---------- Passage to read

The pitch is 12/12. Getting up there for any reason requires genuine commitment.
The roofing installation was done by the framing subcontractor, who was looking for work during the financial crisis. My friend had originally planned to do it, decided a 12/12 pitch wasn’t worth it, and when the framer offered to handle it at the same price, I said fine.
This was not a disaster exactly, but it was not done correctly, and I didn’t find out for a while because you don’t inspect your own roof from the ground.
The first sign was buckling at the drip edge. I called them back, they came and fixed something, and left without so much as a goodbye. It wasn’t until I was up on the roof dealing with the chimney situation that I started noticing gaps at the perimeter. What I eventually pieced together was that the starter shingles they’d used were wrong — too short for the premium Slateline shingles we’d ordered, which are larger than standard. Whether they ran out, never ordered the right ones, or just didn’t notice, I can’t say. What I can say is that there are options when you discover you have the wrong starter shingles: you stop, you call, you get the right ones. Or — and this is not complicated — you cut the field shingles themselves into starter strips, flip them upside down, and use those. That’s an accepted method. It’s more work but it’s correct. You don’t just install the wrong ones and hope nobody notices from the ground.
They also butted the drip edge instead of overlapping it. Two fundamental errors on the one layer that exists specifically to protect every other layer.

--------------------
---------- Available data

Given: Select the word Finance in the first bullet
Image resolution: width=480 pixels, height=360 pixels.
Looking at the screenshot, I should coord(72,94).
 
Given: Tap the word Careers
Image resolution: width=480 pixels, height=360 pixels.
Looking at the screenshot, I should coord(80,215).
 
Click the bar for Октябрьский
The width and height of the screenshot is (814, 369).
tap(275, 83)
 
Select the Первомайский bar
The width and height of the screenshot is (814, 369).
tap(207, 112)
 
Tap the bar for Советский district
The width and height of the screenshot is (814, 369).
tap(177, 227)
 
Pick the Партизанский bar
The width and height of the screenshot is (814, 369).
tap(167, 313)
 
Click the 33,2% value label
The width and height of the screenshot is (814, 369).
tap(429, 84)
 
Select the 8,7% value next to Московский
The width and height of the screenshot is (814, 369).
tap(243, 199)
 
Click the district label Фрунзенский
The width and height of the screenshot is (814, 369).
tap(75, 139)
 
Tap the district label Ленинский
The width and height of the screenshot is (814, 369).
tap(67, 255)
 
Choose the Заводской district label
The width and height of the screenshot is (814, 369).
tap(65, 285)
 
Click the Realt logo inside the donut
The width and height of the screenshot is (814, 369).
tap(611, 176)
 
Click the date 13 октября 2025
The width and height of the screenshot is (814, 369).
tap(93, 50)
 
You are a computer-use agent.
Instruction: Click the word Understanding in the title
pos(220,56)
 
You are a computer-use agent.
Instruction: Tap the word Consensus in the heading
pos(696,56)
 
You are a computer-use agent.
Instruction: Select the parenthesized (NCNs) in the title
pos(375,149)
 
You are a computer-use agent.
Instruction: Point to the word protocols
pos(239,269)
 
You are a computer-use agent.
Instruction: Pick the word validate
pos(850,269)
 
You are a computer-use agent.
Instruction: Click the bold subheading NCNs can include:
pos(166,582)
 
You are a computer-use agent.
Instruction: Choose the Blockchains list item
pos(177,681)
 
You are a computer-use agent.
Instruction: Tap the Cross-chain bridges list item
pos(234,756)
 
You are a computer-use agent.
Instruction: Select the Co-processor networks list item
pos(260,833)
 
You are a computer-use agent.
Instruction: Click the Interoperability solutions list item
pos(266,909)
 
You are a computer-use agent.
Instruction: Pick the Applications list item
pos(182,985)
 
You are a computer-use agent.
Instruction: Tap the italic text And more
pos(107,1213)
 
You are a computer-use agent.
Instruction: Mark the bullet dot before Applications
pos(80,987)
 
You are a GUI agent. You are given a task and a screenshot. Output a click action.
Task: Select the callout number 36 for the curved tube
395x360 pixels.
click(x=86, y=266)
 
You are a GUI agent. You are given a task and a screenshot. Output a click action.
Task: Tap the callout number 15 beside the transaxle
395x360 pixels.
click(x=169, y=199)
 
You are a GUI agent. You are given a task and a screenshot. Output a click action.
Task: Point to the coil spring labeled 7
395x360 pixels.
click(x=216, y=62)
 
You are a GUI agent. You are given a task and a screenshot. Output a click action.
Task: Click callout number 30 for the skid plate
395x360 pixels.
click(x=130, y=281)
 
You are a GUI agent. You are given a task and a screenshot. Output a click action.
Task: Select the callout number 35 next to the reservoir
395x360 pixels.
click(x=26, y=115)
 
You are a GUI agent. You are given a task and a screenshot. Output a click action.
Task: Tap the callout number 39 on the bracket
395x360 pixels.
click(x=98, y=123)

--------------------

● Work task 1
Please rewrite the paragraph in the roofing passage that begins "The first sign was buckling" as a short bulleted list, keeping its main facts.
● Work task 2
Write what comes next in the roofing passage, picking up after its last sentence.

● Exercise result 1
- The first sign of trouble was buckling at the drip edge. The crew came back, fixed something and left without saying goodbye.
- Later, while on the roof for the chimney, I noticed gaps along the perimeter.
- The starter shingles were wrong. They were too short for the premium Slateline shingles we had ordered, which are larger than standard. I can't say whether the crew ran out, never ordered the right ones or didn't notice.
- The proper fixes were to stop, call and get the right starters, or to cut the field shingles into starter strips and flip them upside down. The second is an accepted method that takes more work.
- Installing the wrong starters and hoping nobody would notice from the ground was not acceptable.

● Exercise result 2
I had my friend fix it properly — overlapping the drip edge, addressing the starter shingle situation around the perimeter. It’s been fine ever since, but none of it should have needed fixing.
We also held off on gutters longer than we should have, not wanting to cover up the trim detail we’d spent so much on. The water dripping off the eaves and splashing against the foundation eventually convinced us otherwise. We went with 6-inch half-round on the main house and 5-inch on the porch. The eave profile on this house isn’t a flat fascia — it’s angled, almost like crown molding, which made standard gutter brackets useless. I eventually found strap-style hangers that nail under the shingles, which worked initially. Later, when I rented a lift to repaint the north trim, I switched to adjustable half-round brackets that gave me proper slope control. That was about twelve years after move-in. The gutters have been fine since.
What we should have known:
HardiePlank with ColorPlus was the right call and I’d make it again without hesitation. Pre-finished, no rot, no painting, no maintenance headaches. The brittleness during installation is a real consideration but not a dealbreaker.
Spec all exterior trim in PVC from the start. All of it. Manage the thermal movement with proper acetone prep on the seams and you’ve eliminated an entire category of future maintenance. Wood trim on the north face of a house is a project you will inherit.
The roofing lesson isn’t really about roofing — it’s about supervision. On a steep pitch, you can’t see what’s happening from the ground. You assume the crew knows what they’re doing. Sometimes they do. Sometimes they use the wrong starter shingles and butt the drip edge and leave before you can ask questions. The only protection against that is getting eyes on the work before it’s buried under the next layer.
Grade: B
The siding and trim decisions were genuinely good. The roof material was the right call. The installation problems were frustrating but ultimately fixable. I’m docking points for the trim that’s still rotting in places, for the gutters that took twelve years to get right, and for not catching the roofing errors before they were finished. Most of it could have been avoided with more oversight or better initial spec decisions. The HardiePlank, though — that one I got right.